Historian Bruce Lenman characterised the backbone of the rising as 'Patriotic Scots and Disgruntled Britons'. The government commander, the Duke of Argyll warned his own side that 'Beyond the Forth the rebels have a hundred to one at least against us'. The Union was in serious danger.

Argyll seized the strategically vital ground around Stirling, but he was heavily outnumbered. Then at the battle of Sheriffmuir, when all seemed lost, Mar lost his nerve and suddenly withdrew. The belated landing of the Pretender couldn't retrieve things, and the leaders of the rising fled ingloriously to France.

The 1715 was like no other Jacobite rising since Killiecrankie. It was totally indigenous to Britain and not started from abroad. It was also the only occasion when a sizeable rebellion also broke out in England - in heavily Catholic and financially broke Lancashire.

This was not a phenomenon of a backward rural people rising for archaic notions of loyalty to the King over the water.

The moment had passed, however, and the exiled Stuarts now became no more than useful pawns in foreign hands. The next European power to play the Jacobite card was Spain in 1719.

Unluckily for the Spanish, their main invasion fleet was destroyed by a storm before it ever set sail for England. Only a tiny diversionary force made it to the north-west of Scotland. There they garrisoned the ancient fortress of Eilean Donan but were scattered by the energetic response of the local Hanoverian commander at the battle of Glen Shiel.

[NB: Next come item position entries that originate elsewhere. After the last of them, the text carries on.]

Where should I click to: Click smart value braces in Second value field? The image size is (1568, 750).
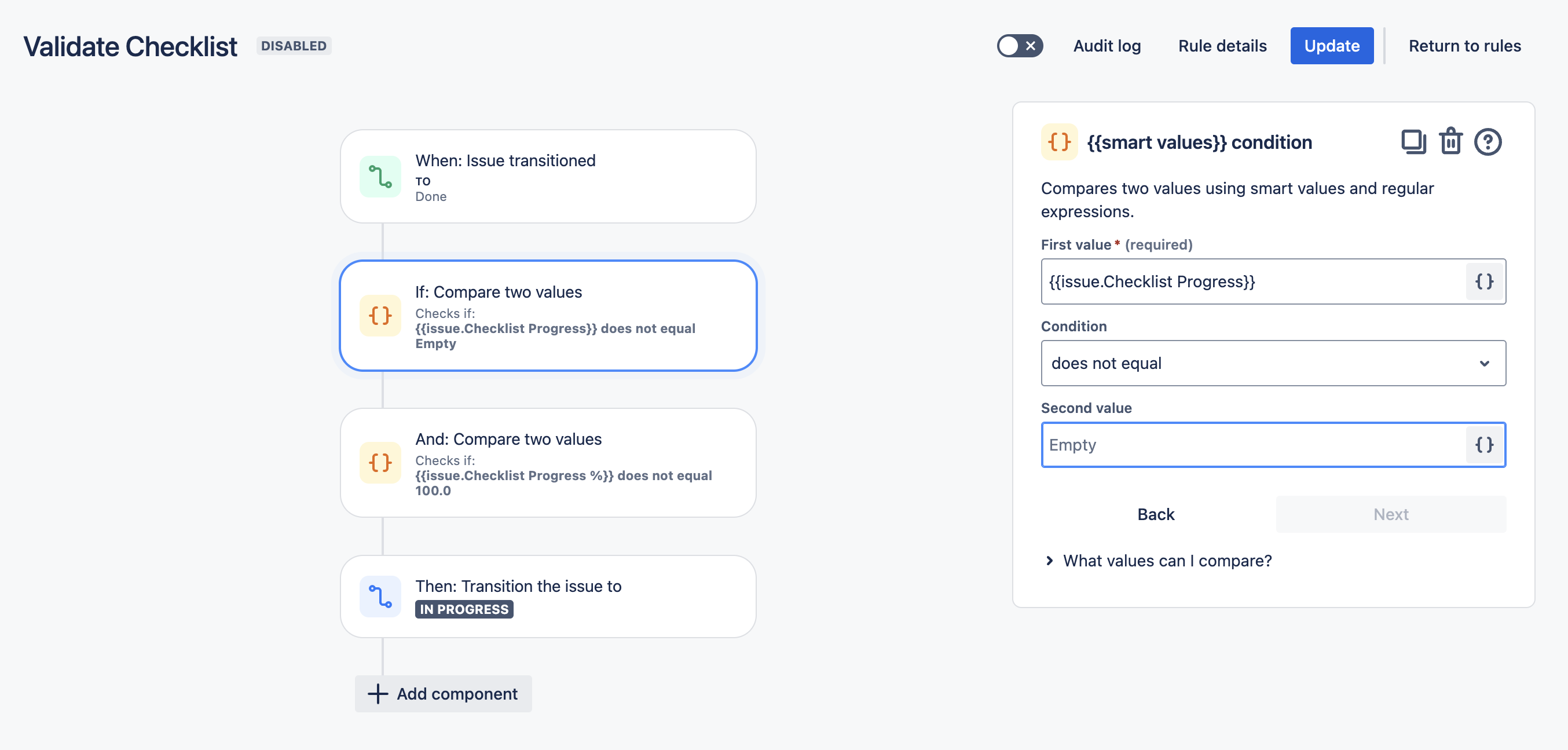pyautogui.click(x=1484, y=445)
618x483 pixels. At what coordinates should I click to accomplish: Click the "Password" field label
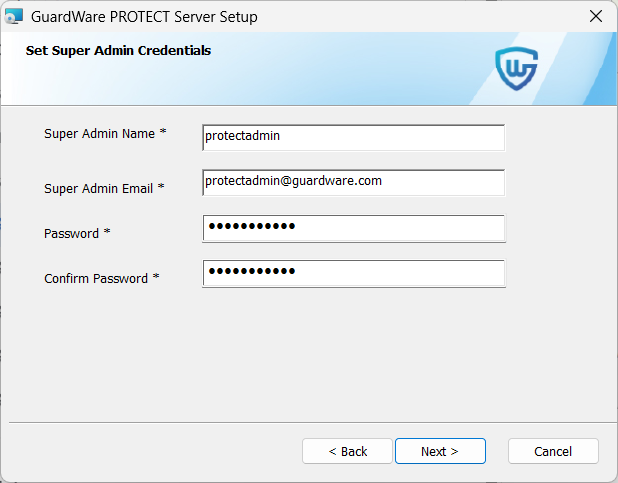pyautogui.click(x=71, y=233)
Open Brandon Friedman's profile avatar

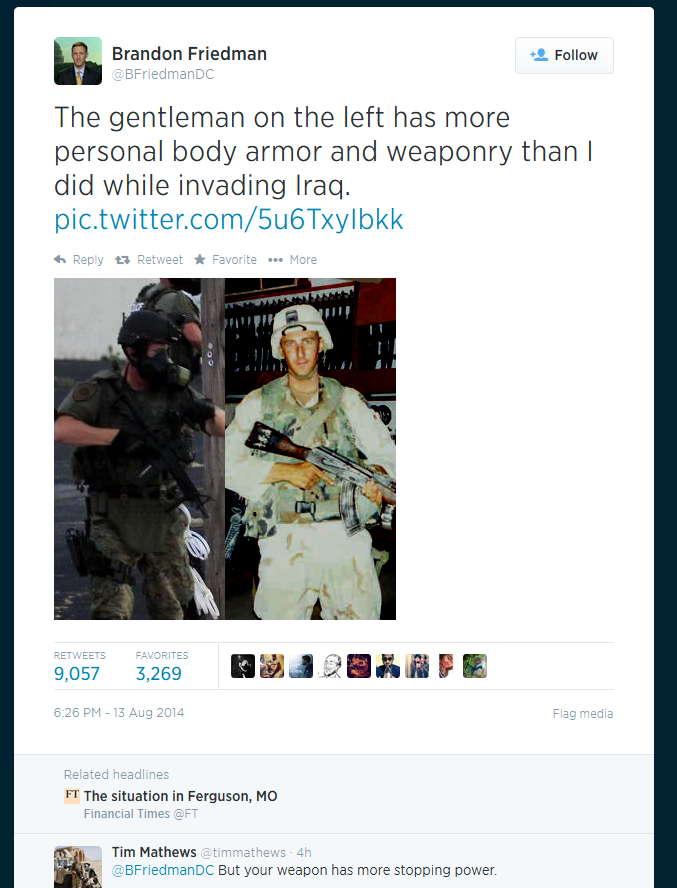point(78,61)
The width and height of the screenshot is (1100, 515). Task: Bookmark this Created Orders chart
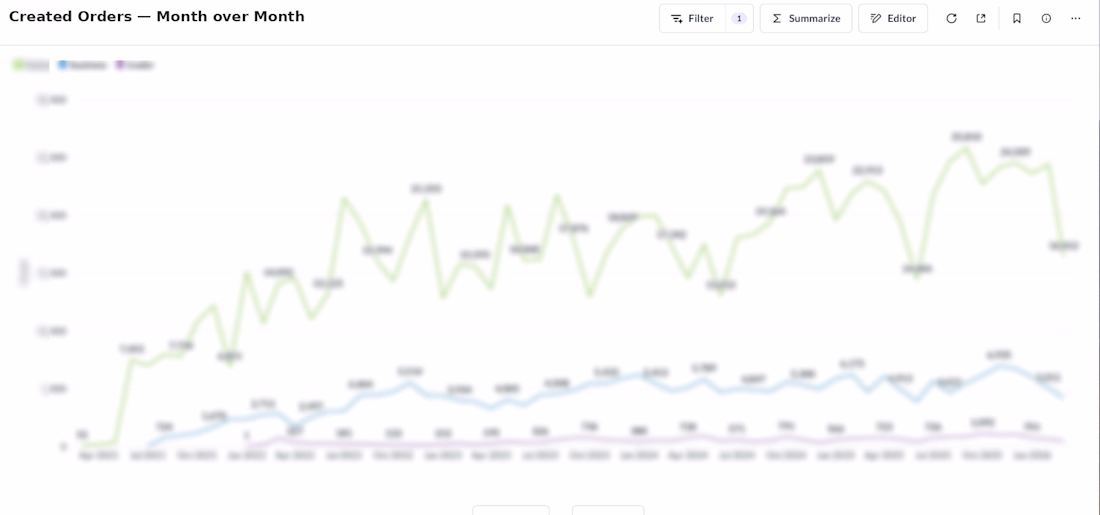(x=1017, y=18)
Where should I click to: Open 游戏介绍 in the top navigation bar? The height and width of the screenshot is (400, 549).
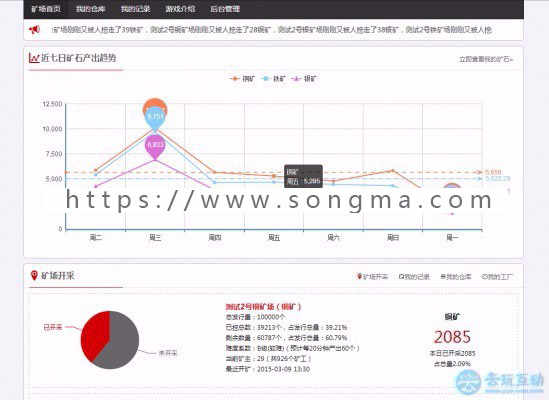pyautogui.click(x=180, y=9)
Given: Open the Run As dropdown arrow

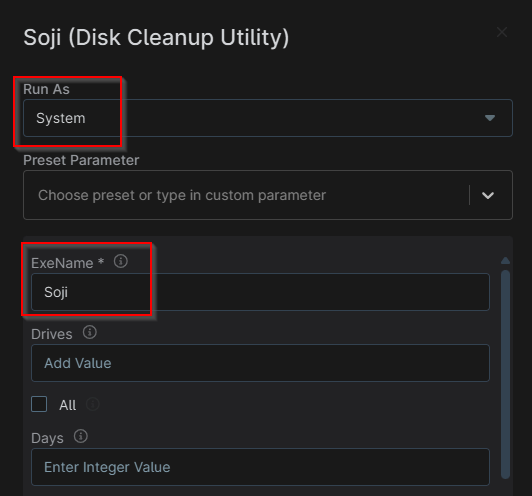Looking at the screenshot, I should 490,118.
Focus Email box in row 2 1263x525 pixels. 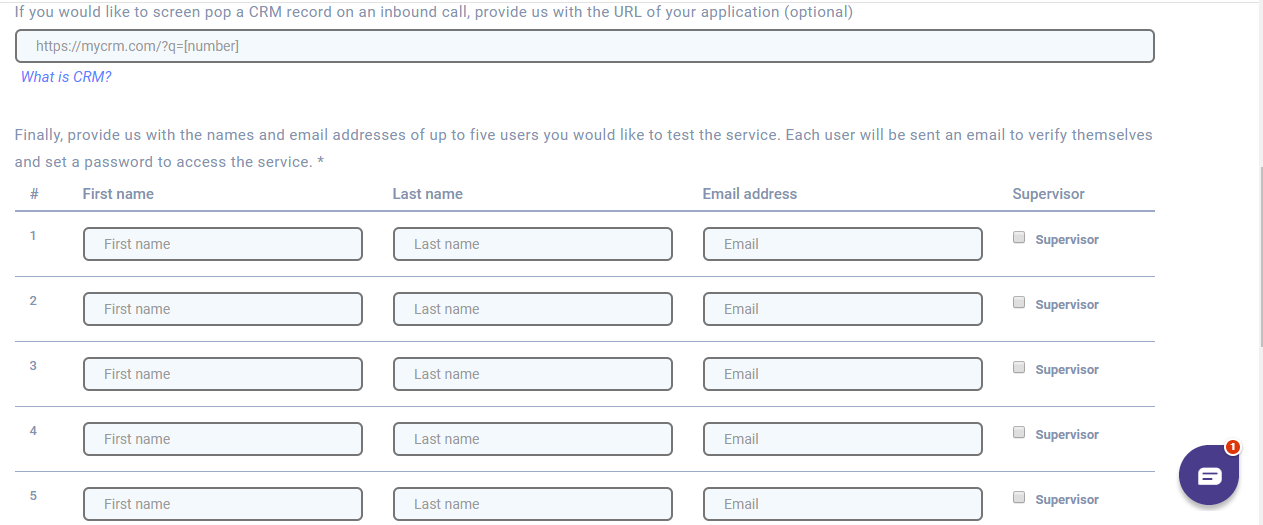pos(843,309)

Lowland Scotland had settled down under a Hanoverian regime, which though sometimes unloved, did not move it to outright revolt. Faced with the Stuart association with foreign enemies, most Scots preferred to keep a hold of their Hanoverian nurse 'for fear of finding something worse'. But what George II and his ministers could not inspire was enthusiasm, and this was to prove near-calamitous when the Jacobite card was played again.